◆ Tarea indicada 1: Repite literalmente el fragmento de los registros que empieza en la línea que contiene "has width=792, height=701." y termina en la línea que contiene "(x=620, y=305)", con ambas líneas incluidas.

Pero Jesús lanzando un fuerte grito, expiró.
Y
el velo del Santuario se rasgó en dos, de arriba abajo. Al ver el centurión,
que estaba frente a Él, que había expirado de esa manera, dijo: «Verdaderamente
este hombre era Hijo de Dios». Había también unas mujeres mirando desde lejos,
entre ellas, María Magdalena, María la madre de Santiago el menor y de José, y
Salomé, que le seguían y le servían cuando estaba en Galilea, y otras muchas
que habían subido con él a Jerusalén.
Y
ya al atardecer, como era la Preparación, es decir, la víspera del sábado, vino
José de Arimatea, miembro respetable del Consejo, que esperaba también el Reino
de Dios, y tuvo la valentía de entrar donde Pilato y pedirle el cuerpo de
Jesús. Se extraño Pilato de que ya estuviese muerto y, llamando al centurión,
le preguntó si había muerto hacía tiempo. Informado por el centurión, concedió
el cuerpo a José, quien, comprando una sábana, lo descolgó de la cruz, lo
envolvió en la sábana y lo puso en un sepulcro que estaba excavado en roca;
luego, hizo rodar una piedra sobre la entrada del sepulcro. María Magdalena y
María la de José se fijaban dónde era puesto.
«Verdaderamente,
este hombre era Hijo de Dios»
Comentario: Rev. D. Fidel CATALÁN
i Catalán (Terrassa, Barcelona, España)

◆ Extracto de datos:
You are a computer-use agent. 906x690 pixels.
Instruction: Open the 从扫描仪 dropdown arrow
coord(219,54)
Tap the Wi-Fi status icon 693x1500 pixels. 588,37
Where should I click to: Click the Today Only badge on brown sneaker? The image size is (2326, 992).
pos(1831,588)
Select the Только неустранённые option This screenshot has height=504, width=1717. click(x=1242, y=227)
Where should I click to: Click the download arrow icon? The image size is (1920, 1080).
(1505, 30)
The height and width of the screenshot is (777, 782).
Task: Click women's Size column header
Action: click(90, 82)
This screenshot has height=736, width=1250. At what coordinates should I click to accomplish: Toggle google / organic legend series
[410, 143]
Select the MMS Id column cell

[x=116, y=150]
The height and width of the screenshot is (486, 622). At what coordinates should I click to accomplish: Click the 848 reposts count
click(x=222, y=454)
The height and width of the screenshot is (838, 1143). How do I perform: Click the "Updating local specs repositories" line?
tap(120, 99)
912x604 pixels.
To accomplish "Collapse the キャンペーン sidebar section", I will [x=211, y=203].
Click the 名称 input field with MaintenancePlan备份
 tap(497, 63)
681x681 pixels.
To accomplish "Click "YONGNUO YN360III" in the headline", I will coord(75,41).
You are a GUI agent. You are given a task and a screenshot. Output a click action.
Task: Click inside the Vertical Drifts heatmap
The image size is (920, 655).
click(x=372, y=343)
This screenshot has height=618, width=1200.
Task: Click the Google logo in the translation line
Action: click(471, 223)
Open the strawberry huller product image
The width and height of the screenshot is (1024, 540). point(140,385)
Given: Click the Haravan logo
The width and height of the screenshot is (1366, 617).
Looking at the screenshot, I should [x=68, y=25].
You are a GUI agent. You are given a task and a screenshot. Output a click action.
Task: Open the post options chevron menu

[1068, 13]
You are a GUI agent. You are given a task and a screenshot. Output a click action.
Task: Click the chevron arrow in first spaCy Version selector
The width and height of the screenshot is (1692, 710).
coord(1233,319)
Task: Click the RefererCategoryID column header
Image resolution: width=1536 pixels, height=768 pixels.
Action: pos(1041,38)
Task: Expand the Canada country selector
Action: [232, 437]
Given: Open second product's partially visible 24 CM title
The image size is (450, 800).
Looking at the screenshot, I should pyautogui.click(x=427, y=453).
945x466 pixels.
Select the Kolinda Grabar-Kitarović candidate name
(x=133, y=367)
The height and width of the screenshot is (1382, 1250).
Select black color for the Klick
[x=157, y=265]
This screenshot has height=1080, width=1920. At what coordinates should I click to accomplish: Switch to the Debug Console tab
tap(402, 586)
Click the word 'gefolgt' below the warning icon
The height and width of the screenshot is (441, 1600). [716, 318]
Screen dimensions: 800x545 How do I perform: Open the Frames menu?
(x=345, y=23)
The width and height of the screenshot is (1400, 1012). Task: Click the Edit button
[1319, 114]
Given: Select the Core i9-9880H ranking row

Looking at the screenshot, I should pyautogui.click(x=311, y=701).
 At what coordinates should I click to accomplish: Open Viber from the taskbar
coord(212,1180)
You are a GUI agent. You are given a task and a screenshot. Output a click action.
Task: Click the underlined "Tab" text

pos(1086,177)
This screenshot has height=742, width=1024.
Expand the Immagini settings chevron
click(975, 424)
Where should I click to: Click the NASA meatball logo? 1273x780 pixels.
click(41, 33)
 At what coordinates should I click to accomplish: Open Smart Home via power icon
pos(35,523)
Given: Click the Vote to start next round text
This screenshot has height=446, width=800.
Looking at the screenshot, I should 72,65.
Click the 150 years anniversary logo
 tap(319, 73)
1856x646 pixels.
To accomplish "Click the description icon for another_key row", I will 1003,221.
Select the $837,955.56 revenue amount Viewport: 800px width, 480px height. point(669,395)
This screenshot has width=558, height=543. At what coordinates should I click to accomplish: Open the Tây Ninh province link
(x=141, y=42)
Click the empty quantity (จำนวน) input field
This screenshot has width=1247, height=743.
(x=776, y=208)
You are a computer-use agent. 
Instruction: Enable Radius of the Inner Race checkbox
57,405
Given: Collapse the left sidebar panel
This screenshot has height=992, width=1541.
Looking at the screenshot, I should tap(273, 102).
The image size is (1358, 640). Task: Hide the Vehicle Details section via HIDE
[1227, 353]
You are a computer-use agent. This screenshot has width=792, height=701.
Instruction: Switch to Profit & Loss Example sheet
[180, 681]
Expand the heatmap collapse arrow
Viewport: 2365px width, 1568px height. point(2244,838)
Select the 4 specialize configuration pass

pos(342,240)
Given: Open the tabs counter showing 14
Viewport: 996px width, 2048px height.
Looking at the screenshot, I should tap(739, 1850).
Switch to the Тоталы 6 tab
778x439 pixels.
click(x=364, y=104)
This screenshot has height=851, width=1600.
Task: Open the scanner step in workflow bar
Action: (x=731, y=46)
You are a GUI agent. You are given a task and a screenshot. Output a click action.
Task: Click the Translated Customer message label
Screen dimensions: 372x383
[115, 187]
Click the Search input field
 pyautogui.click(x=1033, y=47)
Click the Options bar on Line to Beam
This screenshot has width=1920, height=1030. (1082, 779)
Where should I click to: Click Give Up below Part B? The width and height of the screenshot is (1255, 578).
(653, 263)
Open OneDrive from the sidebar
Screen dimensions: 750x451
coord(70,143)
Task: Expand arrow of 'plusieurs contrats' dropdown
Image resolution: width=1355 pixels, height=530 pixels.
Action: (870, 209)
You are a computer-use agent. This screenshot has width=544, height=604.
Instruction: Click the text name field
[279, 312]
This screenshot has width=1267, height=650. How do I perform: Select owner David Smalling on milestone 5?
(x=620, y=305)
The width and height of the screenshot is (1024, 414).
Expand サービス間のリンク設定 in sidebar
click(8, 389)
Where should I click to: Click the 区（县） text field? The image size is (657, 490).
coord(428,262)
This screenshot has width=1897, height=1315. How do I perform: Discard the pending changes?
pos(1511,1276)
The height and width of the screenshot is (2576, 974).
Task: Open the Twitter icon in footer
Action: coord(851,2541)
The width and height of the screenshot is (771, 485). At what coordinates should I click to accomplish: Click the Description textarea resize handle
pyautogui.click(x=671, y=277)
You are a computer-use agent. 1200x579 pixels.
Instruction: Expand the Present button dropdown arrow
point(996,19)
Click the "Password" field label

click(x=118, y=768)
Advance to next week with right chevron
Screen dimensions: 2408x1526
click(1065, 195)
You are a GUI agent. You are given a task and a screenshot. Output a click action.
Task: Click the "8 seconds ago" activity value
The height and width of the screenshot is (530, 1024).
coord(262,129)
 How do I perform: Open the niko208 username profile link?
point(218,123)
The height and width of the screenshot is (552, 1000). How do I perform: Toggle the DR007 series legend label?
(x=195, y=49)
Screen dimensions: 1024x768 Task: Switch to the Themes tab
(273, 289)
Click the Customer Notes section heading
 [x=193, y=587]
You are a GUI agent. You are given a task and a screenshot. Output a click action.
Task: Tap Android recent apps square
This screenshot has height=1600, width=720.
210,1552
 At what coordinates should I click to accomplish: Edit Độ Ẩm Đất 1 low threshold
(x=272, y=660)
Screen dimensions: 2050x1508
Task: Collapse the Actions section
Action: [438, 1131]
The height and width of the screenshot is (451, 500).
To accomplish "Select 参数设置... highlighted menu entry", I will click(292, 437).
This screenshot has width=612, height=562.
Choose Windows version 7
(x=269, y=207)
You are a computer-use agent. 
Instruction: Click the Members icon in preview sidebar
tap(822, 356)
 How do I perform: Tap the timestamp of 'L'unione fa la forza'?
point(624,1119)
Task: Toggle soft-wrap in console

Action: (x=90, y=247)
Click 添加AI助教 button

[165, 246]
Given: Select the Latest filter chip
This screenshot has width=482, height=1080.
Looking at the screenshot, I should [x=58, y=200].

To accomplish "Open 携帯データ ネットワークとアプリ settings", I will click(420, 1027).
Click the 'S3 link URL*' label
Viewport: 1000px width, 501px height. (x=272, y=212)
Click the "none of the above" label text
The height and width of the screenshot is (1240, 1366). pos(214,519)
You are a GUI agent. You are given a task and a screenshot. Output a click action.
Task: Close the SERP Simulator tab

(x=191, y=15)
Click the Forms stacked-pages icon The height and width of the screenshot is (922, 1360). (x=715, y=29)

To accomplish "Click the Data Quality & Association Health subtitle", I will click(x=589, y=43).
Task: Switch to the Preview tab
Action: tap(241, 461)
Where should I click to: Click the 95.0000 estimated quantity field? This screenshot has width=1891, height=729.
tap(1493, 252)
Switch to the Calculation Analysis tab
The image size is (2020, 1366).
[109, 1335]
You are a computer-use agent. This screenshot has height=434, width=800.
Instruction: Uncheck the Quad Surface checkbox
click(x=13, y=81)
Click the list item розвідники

◆ Tarea indicada 2: Reproduce íntegro y sin ningún cambio el texto sobre la muerte y la sepultura de Jesús.

◆ Respuesta completa 1:
You are a computer-use agent. This screenshot has width=792, height=701.
Instruction: Switch to Profit & Loss Example sheet
[180, 681]
Expand the heatmap collapse arrow
Viewport: 2365px width, 1568px height. point(2244,838)
Select the 4 specialize configuration pass

pos(342,240)
Given: Open the tabs counter showing 14
Viewport: 996px width, 2048px height.
Looking at the screenshot, I should tap(739, 1850).
Switch to the Тоталы 6 tab
778x439 pixels.
click(x=364, y=104)
This screenshot has height=851, width=1600.
Task: Open the scanner step in workflow bar
Action: (x=731, y=46)
You are a GUI agent. You are given a task and a screenshot. Output a click action.
Task: Click the Translated Customer message label
Screen dimensions: 372x383
[115, 187]
Click the Search input field
 pyautogui.click(x=1033, y=47)
Click the Options bar on Line to Beam
This screenshot has width=1920, height=1030. (1082, 779)
Where should I click to: Click Give Up below Part B? The width and height of the screenshot is (1255, 578).
(653, 263)
Open OneDrive from the sidebar
Screen dimensions: 750x451
coord(70,143)
Task: Expand arrow of 'plusieurs contrats' dropdown
Image resolution: width=1355 pixels, height=530 pixels.
Action: (870, 209)
You are a computer-use agent. This screenshot has width=544, height=604.
Instruction: Click the text name field
[279, 312]
This screenshot has width=1267, height=650. How do I perform: Select owner David Smalling on milestone 5?
(x=620, y=305)

◆ Respuesta completa 2:
Pero Jesús lanzando un fuerte grito, expiró.
Y
el velo del Santuario se rasgó en dos, de arriba abajo. Al ver el centurión,
que estaba frente a Él, que había expirado de esa manera, dijo: «Verdaderamente
este hombre era Hijo de Dios». Había también unas mujeres mirando desde lejos,
entre ellas, María Magdalena, María la madre de Santiago el menor y de José, y
Salomé, que le seguían y le servían cuando estaba en Galilea, y otras muchas
que habían subido con él a Jerusalén.
Y
ya al atardecer, como era la Preparación, es decir, la víspera del sábado, vino
José de Arimatea, miembro respetable del Consejo, que esperaba también el Reino
de Dios, y tuvo la valentía de entrar donde Pilato y pedirle el cuerpo de
Jesús. Se extraño Pilato de que ya estuviese muerto y, llamando al centurión,
le preguntó si había muerto hacía tiempo. Informado por el centurión, concedió
el cuerpo a José, quien, comprando una sábana, lo descolgó de la cruz, lo
envolvió en la sábana y lo puso en un sepulcro que estaba excavado en roca;
luego, hizo rodar una piedra sobre la entrada del sepulcro. María Magdalena y
María la de José se fijaban dónde era puesto.
«Verdaderamente,
este hombre era Hijo de Dios»
Comentario: Rev. D. Fidel CATALÁN
i Catalán (Terrassa, Barcelona, España)